Ha mai pensato ad un suo impegno nella politica?
Sul fatto politico calabrese c’è troppo interesse sulla difesa delle posizioni, fino a quando queste persone non troveranno la serenità di capire che su questa terra siamo di passaggio, fino a quel punto non ci sarà mai una volontà di cedere il passo e far sì che certe cose vengano fatte in un certo modo. Ciò che accade qui non è una cosa rara, ma è in linea con ciò che accade in tutto il Paese. La vita politica non mi ha mai interessato perché non trovo onestà di causa.
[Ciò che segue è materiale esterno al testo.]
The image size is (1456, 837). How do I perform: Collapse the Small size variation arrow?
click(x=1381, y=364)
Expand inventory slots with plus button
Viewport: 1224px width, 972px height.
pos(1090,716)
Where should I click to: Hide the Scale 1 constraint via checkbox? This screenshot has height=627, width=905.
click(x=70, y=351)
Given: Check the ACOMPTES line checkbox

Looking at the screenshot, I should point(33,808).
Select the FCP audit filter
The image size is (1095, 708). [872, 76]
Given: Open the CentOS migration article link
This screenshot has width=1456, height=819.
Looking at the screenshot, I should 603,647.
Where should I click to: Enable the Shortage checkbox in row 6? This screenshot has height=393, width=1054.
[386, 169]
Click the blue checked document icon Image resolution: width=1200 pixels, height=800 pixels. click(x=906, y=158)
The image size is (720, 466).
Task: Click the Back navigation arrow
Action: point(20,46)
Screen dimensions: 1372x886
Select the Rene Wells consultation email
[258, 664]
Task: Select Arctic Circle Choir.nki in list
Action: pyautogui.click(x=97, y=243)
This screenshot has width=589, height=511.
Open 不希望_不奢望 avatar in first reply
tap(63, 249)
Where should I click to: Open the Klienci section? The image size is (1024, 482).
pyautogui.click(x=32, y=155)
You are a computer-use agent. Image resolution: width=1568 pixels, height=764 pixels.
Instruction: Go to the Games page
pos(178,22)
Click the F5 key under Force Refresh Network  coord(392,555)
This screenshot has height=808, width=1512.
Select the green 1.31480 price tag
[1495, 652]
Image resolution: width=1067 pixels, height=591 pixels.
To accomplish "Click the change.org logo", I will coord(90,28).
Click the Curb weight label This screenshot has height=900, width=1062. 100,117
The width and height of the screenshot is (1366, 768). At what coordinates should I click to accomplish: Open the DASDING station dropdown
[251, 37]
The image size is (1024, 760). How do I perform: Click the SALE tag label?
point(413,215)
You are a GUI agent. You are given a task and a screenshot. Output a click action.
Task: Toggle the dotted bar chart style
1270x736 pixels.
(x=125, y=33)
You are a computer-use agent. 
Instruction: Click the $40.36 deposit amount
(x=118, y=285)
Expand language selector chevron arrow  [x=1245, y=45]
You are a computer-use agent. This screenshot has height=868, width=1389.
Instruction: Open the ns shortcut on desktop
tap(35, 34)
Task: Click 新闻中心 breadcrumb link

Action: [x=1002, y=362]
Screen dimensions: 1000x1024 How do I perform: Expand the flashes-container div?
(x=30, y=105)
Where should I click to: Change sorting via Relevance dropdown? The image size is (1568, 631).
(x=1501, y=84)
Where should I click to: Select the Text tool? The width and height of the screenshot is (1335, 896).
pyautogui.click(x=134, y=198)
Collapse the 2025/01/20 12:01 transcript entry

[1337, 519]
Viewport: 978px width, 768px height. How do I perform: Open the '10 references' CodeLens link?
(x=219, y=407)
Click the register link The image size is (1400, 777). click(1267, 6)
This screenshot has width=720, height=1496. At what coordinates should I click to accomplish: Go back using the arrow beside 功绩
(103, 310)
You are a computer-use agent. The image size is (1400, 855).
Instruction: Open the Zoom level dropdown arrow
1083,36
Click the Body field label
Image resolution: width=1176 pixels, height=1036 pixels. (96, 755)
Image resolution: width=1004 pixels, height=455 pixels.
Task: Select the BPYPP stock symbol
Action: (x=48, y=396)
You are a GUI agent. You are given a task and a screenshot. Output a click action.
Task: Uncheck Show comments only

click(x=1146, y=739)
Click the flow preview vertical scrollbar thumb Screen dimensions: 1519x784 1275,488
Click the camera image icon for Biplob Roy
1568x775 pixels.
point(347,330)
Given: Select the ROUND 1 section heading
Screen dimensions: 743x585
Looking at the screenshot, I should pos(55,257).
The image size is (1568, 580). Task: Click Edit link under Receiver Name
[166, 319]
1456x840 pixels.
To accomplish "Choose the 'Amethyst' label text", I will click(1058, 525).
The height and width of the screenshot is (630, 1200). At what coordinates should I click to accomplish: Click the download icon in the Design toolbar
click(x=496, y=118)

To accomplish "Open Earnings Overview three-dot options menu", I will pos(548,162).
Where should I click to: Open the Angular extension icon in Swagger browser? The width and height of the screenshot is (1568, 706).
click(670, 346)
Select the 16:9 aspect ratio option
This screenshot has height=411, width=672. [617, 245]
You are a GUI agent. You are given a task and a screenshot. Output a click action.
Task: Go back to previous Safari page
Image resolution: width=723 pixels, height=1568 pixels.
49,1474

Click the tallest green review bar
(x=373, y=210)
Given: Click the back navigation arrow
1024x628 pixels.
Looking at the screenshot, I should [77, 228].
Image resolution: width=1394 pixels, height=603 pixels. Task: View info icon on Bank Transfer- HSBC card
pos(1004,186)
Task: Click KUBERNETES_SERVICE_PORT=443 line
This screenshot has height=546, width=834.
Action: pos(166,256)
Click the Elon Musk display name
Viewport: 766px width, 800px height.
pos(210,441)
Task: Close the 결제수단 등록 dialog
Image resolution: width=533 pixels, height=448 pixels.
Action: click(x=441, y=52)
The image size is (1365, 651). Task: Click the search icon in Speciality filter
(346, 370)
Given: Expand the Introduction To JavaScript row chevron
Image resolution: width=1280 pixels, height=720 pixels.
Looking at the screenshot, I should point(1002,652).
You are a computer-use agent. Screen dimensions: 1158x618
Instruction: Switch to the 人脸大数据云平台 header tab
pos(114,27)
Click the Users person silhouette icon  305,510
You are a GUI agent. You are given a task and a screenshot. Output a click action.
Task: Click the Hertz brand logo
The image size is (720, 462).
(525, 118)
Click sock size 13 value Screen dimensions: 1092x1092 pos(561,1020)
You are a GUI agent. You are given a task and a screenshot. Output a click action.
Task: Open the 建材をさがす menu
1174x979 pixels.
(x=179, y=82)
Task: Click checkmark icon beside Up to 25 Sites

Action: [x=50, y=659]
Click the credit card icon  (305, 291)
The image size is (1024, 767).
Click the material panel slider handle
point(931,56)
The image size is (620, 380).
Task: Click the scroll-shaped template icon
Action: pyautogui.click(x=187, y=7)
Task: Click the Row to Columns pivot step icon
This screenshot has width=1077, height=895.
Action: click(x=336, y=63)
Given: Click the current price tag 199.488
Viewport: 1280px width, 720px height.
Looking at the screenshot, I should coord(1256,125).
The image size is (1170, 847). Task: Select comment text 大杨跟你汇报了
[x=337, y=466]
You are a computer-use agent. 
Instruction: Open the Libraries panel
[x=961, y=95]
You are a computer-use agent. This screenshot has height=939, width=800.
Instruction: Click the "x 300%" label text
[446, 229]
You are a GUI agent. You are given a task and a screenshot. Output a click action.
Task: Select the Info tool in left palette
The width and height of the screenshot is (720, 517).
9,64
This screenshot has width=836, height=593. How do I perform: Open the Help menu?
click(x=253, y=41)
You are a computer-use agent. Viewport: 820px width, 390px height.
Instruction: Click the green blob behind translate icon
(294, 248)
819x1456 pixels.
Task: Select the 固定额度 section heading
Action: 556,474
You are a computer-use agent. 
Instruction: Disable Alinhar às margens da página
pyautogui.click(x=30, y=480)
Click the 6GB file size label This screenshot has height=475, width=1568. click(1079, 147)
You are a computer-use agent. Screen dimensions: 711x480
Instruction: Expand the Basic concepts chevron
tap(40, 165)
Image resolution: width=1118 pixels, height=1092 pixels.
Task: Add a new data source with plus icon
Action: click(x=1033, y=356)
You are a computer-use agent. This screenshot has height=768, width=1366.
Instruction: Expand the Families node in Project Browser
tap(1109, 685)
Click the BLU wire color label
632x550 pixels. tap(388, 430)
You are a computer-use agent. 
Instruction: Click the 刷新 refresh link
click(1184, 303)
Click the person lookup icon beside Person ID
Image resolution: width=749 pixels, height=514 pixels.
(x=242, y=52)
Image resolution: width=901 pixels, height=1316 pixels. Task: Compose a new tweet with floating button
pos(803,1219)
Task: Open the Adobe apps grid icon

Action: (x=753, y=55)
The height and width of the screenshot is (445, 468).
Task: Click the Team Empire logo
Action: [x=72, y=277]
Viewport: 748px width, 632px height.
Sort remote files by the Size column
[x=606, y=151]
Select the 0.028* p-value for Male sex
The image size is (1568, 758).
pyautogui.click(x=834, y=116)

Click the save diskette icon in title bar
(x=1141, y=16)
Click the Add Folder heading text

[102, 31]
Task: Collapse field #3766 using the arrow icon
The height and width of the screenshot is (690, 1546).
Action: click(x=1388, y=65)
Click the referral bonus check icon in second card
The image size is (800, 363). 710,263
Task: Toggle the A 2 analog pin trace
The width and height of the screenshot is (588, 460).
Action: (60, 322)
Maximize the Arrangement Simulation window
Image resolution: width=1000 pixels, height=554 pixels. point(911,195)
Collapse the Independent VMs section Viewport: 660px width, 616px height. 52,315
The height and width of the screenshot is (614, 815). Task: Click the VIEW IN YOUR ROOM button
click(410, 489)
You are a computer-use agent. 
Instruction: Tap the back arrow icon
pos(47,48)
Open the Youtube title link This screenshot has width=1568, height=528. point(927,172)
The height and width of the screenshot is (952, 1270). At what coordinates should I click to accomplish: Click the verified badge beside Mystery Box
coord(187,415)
La sanità calabrese è molto da riprendere, sulla sanità non si può scherzare, e quando queste persone continuano a nascondersi dietro un dito su certi argomenti allora lì capisci che è meglio che questa materia non ti interessi perché non c’è niente da risolvere. Poi come dicevo sono molto innamorato della Formula 1, delle auto, non mi resta tempo per la politica.